PROBLEM TO SOLVE> Start the copy at the line containing "You are a computer-use" and run it through the last line of the records. Repeat each line exactly; omit pictures.

[Items from a dataset]
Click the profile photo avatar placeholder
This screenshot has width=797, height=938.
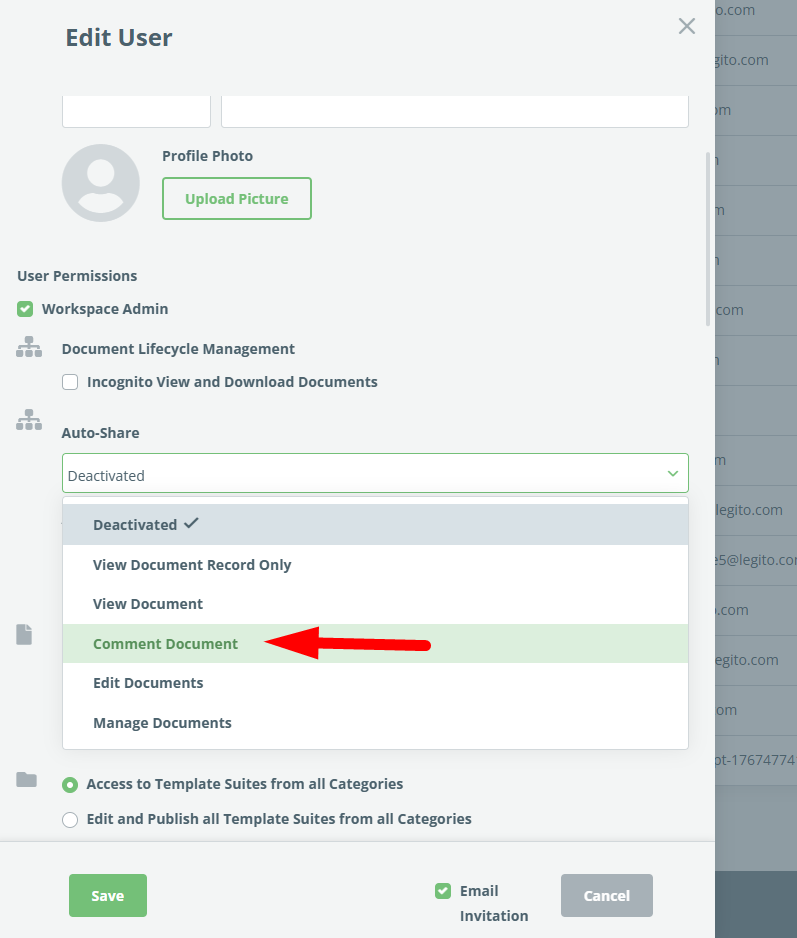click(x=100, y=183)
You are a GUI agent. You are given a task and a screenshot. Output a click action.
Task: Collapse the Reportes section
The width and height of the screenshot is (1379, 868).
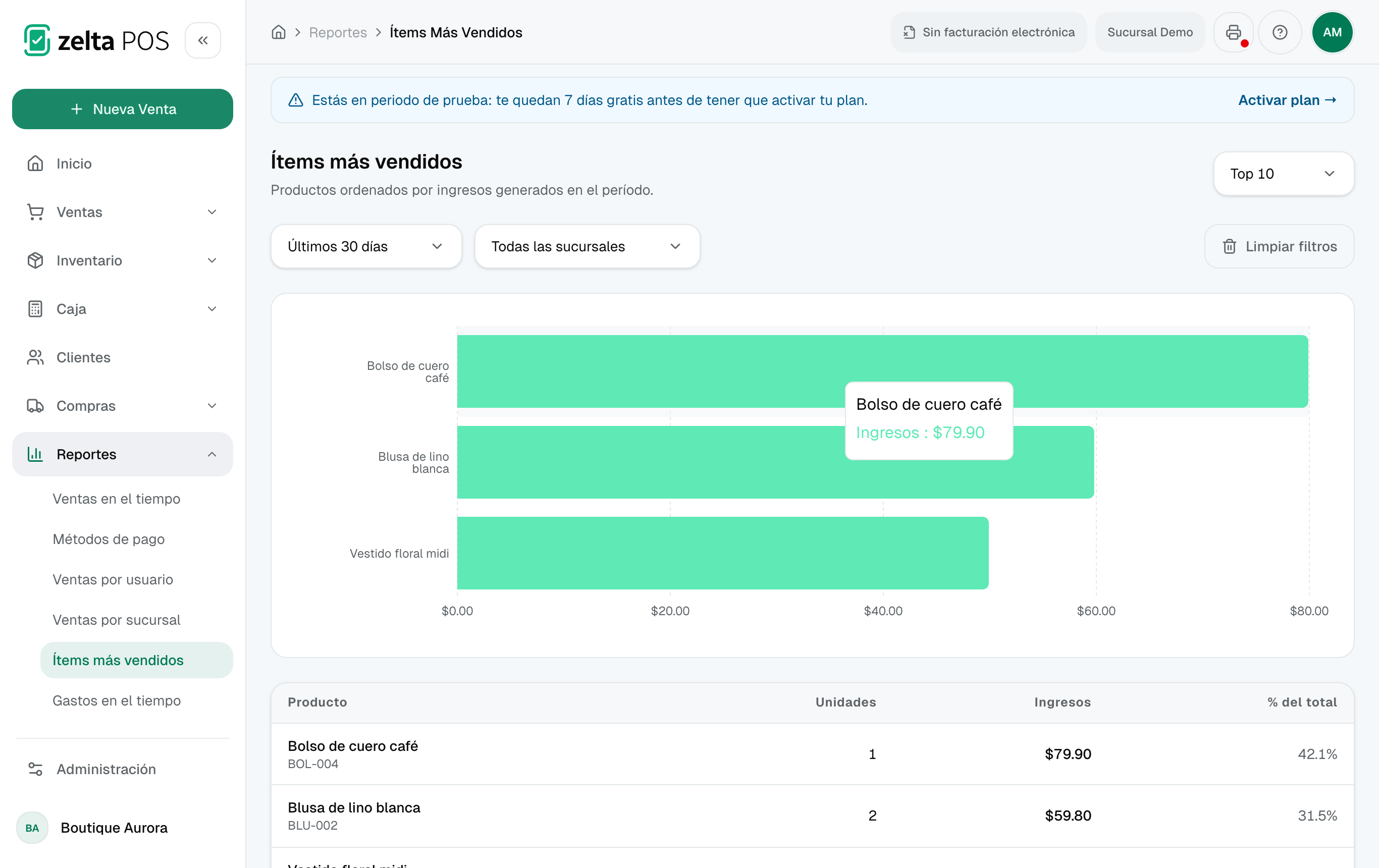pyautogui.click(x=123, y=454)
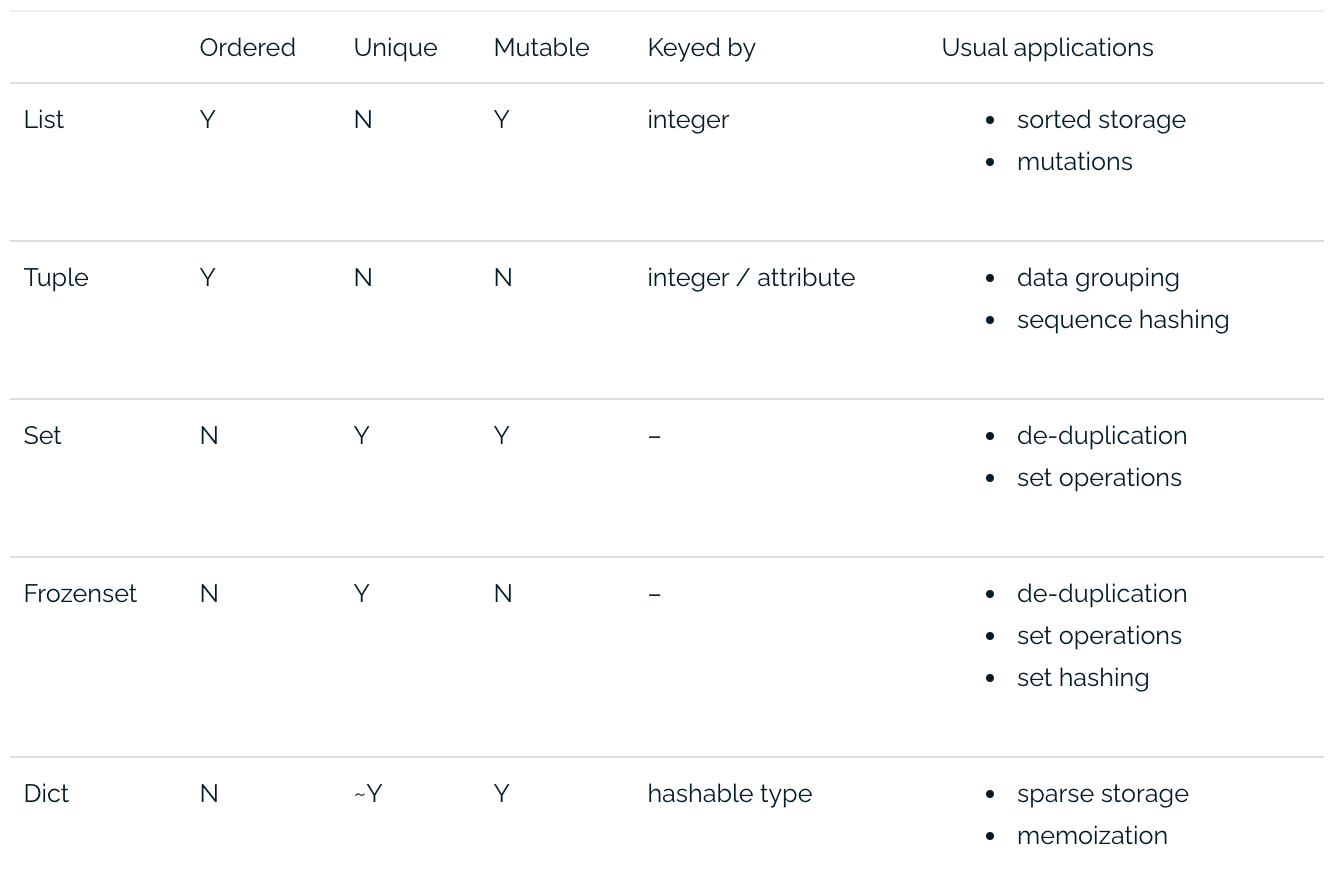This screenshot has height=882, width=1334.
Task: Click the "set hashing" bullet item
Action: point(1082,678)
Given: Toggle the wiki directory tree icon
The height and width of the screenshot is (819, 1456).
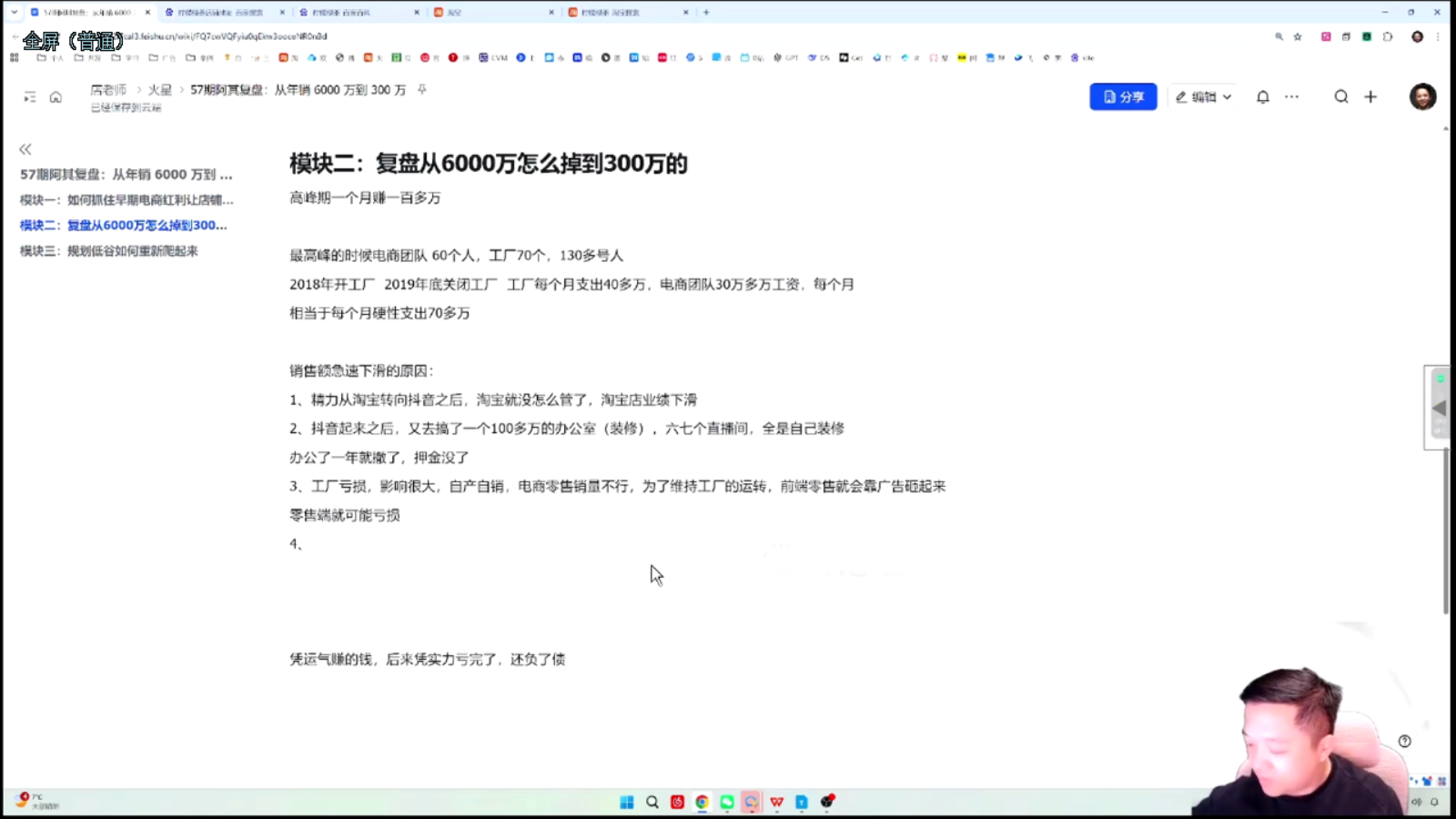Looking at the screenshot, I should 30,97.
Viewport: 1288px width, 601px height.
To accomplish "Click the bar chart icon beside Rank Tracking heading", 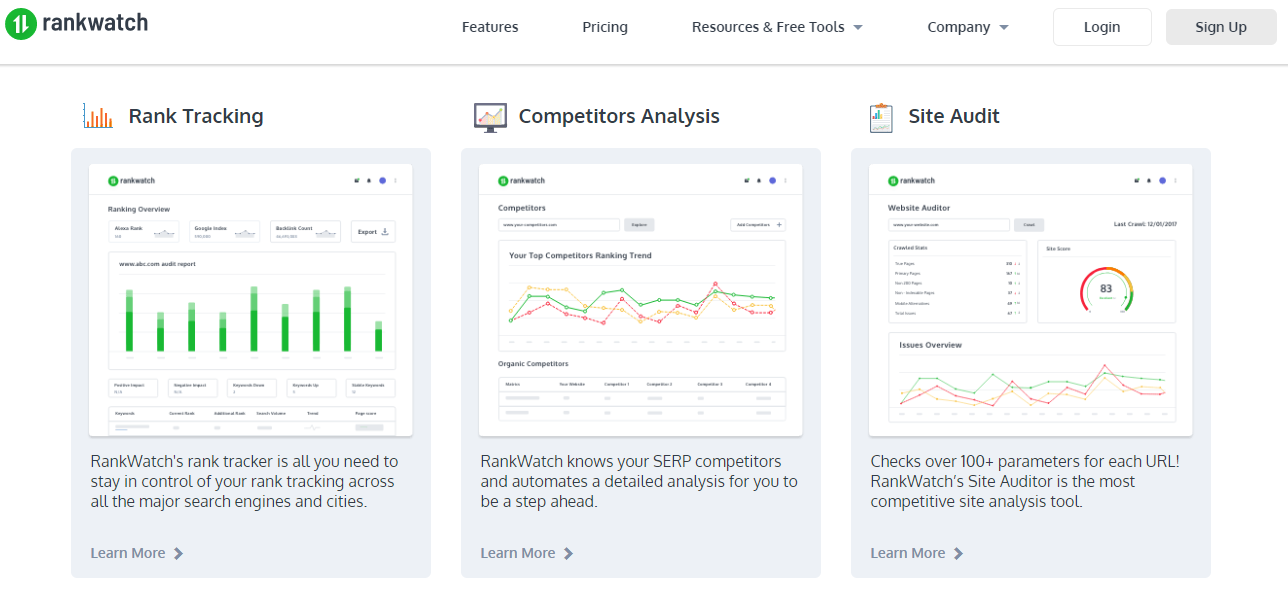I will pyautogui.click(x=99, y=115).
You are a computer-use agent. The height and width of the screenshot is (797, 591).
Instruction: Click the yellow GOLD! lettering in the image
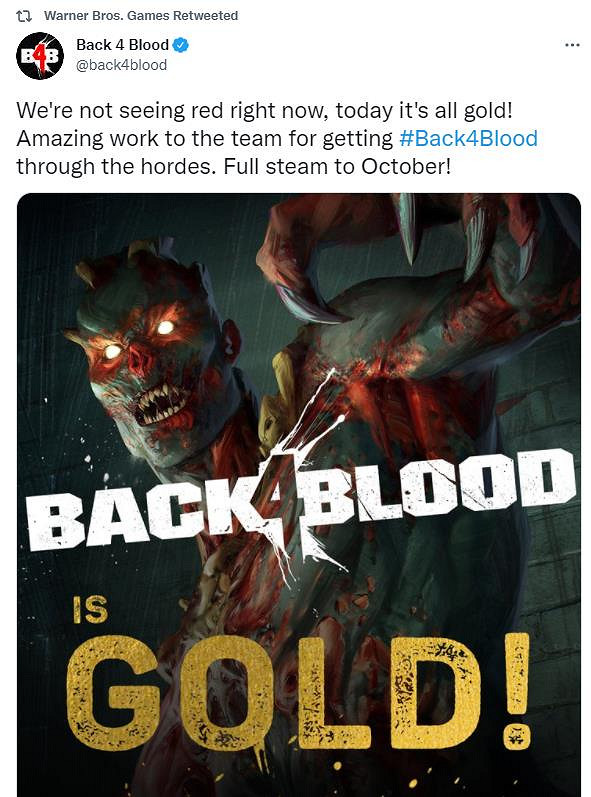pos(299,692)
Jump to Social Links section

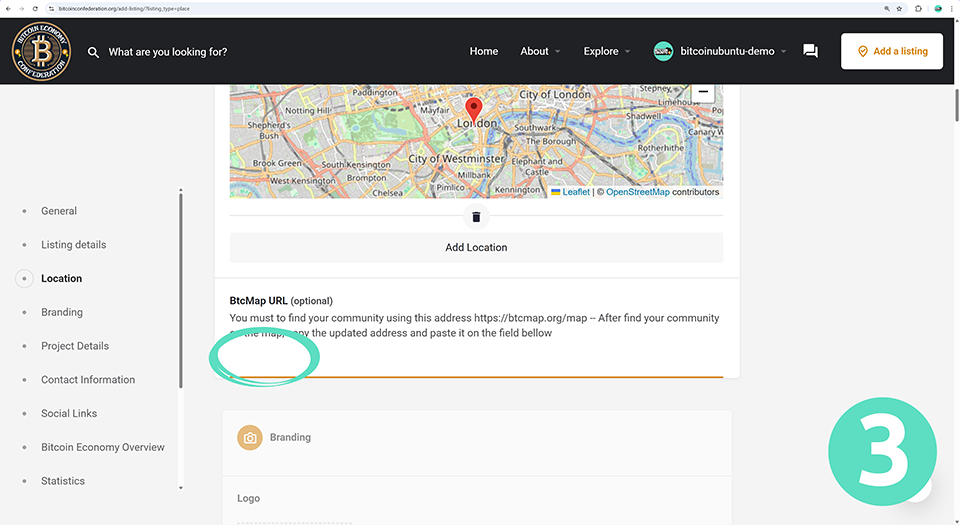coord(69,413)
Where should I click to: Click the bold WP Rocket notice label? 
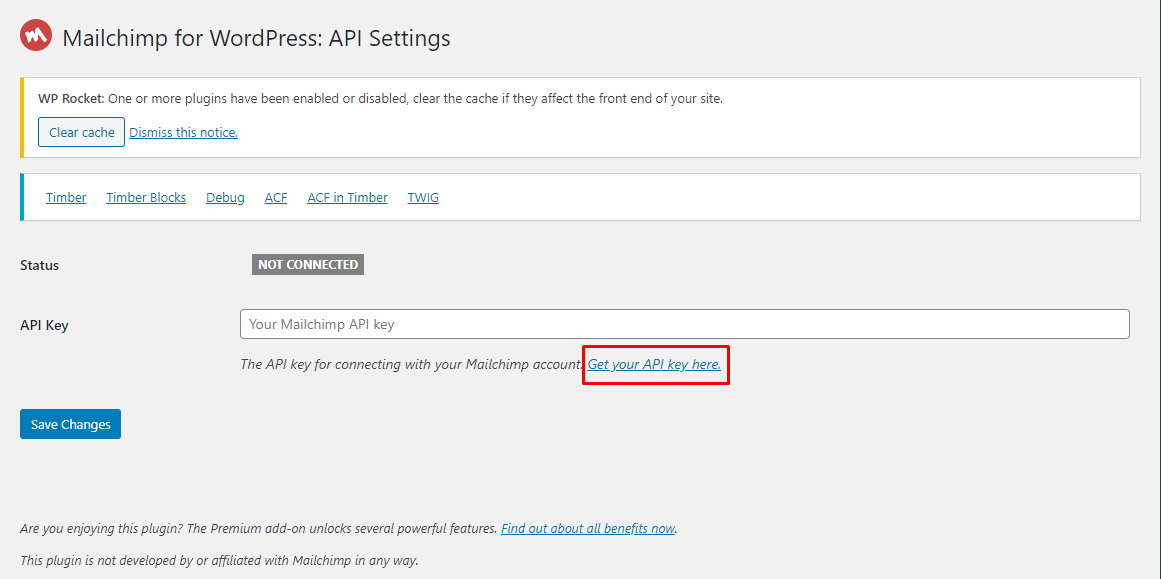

OUTPUT FOR THIS EXERCISE>
You are a computer-use agent. The height and width of the screenshot is (797, 591).
Instruction: Click the yellow GOLD! lettering in the image
pos(299,692)
Jump to Social Links section

coord(69,413)
Where should I click to: Click the bold WP Rocket notice label? 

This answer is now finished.